Bioinformatics software starBase v2.0 predicted the binding sites between MALAT1 and miR-590-3p (Fig. 5A). Luciferase reporter assay showed that miR-590-3p overexpression decreased the luciferase activity of MALAT1-wt in 143B and MG-63 cells, but failed to inhibit the luciferase activity of MALAT1-mut1+2 (Fig. 5B). Luciferase activity was also reduced in the MALAT1-mut1 and MALAT1-mut 2 groups, because both binding sites are active. Therefore, a single mutation in one of the binding sites allows miRNAs to bind to the unmutated site. Then, the specific binding between MALAT1 and miR-590-3p was validated using RIP and pull-down assays. RIP analysis showed that MALAT1 was notably enriched in the miR-590-3p group after precipitation with AGO2 antibody compared with the NC group (Fig. 5C). In addition, pull-down analysis revealed that MALAT1 was significantly enriched by binding to Bio-miR-590-3p, but not Bio-NC (Fig. 5D). Taken together, these results demonstrated that MALAT1 directly bound to miR-590-3p.

Next, the overexpression efficiency of MALAT1 was determined in 143B and MG-63 cells transfected with Vector or MALAT1 (Fig. S2A). The results showed that knockdown of MALAT1 markedly increased the expression of miR-590-3p in 143B and MG-63 cells compared with those in the Scramble group, whereas overexpression of MALAT1 notably reduced the expression of miR-590-3p in OS cells compared with in the control group (Vector) (Fig. 5E). Furthermore, the expression levels of MALAT1 and miR-590-3p were negatively correlated in OS tissues (Fig. 5F). These results indicated that MALAT1 negatively regulated miR-590-3p.
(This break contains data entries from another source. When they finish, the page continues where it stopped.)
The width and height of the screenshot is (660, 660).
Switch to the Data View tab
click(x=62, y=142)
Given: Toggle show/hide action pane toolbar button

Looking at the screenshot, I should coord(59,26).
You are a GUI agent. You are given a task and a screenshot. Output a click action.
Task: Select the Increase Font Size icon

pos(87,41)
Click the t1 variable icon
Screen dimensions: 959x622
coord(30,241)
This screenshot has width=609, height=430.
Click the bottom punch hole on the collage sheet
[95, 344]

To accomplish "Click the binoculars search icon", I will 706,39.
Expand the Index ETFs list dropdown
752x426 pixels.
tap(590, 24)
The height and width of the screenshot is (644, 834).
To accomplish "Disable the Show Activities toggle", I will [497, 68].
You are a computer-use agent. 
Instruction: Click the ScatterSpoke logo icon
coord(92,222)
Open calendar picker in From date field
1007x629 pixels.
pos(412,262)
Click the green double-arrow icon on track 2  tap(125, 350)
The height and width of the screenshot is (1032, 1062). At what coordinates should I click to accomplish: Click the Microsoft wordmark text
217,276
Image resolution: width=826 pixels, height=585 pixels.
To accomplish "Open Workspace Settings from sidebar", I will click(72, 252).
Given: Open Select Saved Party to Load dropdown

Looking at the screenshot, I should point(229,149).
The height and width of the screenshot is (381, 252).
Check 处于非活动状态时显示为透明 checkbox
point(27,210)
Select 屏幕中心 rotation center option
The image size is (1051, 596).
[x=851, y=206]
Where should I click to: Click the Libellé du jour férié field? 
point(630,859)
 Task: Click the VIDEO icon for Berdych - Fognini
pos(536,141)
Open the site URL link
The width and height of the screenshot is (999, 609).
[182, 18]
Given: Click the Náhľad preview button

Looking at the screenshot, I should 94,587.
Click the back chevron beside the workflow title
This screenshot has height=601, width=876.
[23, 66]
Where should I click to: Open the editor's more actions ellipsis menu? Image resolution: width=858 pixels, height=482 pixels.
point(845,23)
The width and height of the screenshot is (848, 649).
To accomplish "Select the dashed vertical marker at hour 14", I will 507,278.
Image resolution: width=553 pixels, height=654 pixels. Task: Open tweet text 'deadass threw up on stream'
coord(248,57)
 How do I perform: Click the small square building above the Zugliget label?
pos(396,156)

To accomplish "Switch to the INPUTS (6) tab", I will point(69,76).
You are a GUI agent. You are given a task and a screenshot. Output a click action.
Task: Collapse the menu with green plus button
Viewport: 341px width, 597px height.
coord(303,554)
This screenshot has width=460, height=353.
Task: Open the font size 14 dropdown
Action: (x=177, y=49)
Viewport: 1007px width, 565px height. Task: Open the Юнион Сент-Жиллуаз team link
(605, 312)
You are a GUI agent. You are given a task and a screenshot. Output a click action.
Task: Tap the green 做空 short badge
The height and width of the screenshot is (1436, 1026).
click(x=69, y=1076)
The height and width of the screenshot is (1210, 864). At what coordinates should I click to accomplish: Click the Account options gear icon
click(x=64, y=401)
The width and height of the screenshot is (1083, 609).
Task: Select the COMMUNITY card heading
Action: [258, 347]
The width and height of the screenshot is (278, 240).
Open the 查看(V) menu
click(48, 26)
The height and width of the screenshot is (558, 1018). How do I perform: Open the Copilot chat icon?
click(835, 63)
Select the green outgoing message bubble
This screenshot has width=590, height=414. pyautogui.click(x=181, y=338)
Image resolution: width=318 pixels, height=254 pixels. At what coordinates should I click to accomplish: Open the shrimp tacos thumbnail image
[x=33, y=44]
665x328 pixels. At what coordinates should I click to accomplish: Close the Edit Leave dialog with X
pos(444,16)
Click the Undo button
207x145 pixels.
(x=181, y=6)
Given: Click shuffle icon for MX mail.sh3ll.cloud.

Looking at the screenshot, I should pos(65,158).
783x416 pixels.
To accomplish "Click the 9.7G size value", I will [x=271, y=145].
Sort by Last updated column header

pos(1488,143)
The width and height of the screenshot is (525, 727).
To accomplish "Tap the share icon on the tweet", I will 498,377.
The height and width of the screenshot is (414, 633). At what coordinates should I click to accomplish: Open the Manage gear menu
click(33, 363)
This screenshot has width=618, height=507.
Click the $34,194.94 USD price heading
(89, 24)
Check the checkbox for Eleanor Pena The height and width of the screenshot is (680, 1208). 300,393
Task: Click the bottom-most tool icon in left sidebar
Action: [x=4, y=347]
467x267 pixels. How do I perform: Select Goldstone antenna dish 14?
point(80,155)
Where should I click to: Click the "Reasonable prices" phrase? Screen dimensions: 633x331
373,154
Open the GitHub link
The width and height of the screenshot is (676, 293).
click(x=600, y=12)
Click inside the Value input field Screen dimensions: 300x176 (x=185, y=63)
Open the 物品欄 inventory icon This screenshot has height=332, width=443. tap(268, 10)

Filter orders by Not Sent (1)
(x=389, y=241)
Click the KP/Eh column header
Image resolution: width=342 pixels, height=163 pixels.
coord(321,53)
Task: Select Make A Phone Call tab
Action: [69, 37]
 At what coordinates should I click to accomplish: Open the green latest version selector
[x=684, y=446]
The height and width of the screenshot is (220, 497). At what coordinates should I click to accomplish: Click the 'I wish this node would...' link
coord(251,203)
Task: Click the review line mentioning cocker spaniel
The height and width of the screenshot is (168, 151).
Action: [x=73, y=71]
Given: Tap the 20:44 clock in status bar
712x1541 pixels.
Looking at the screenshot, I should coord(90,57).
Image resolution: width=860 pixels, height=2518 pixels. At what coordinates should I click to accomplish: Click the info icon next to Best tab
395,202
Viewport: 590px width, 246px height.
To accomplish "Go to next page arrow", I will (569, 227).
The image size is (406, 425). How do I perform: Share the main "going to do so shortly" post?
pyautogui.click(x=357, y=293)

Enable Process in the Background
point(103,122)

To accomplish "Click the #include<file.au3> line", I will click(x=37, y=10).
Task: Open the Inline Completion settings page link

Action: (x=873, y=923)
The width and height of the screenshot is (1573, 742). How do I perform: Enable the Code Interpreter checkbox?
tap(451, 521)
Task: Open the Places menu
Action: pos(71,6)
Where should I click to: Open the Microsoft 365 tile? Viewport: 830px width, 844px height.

To further explore the relationship between MALAT1 and miR-590-3p in OS, 143B and MG-63 cells were transfected with Scramble, si-MALAT1, si-MALAT1 + anti-NC and si-MALAT1 + anti-miR-590-3p, respectively. Firstly, the knockdown efficiency of anti-miR-590-3p was detected by RT-qPCR in 143B and MG-63 cells transfected with anti-NC or anti-miR-590-3p (Fig. S2B). Then, the results indicated that miR-590-3p was upregulated after knockdown of MALAT1, whereas miR-590-3p was markedly reduced after transfection with si-MALAT1 and anti-miR-590-3p (Fig. 6A). Knockdown of MALAT1 significantly suppressed cell proliferation (Fig. 6B), promoted apoptosis (Fig. 6C and S1B), and inhibited migration and invasion (Fig. 6D and E; Fig. S1D and F) in 143B and MG-63 cells. In addition, 143B and MG-63 cells transfected with si-MALAT1 had higher E-cadherin protein level and lower N-cadherin, Vimentin and Snail protein levels compared with the Scramble group (Fig. 6F). However, these results caused by MALAT1 knockdown could be reversed by inhibiting miR-590-3p.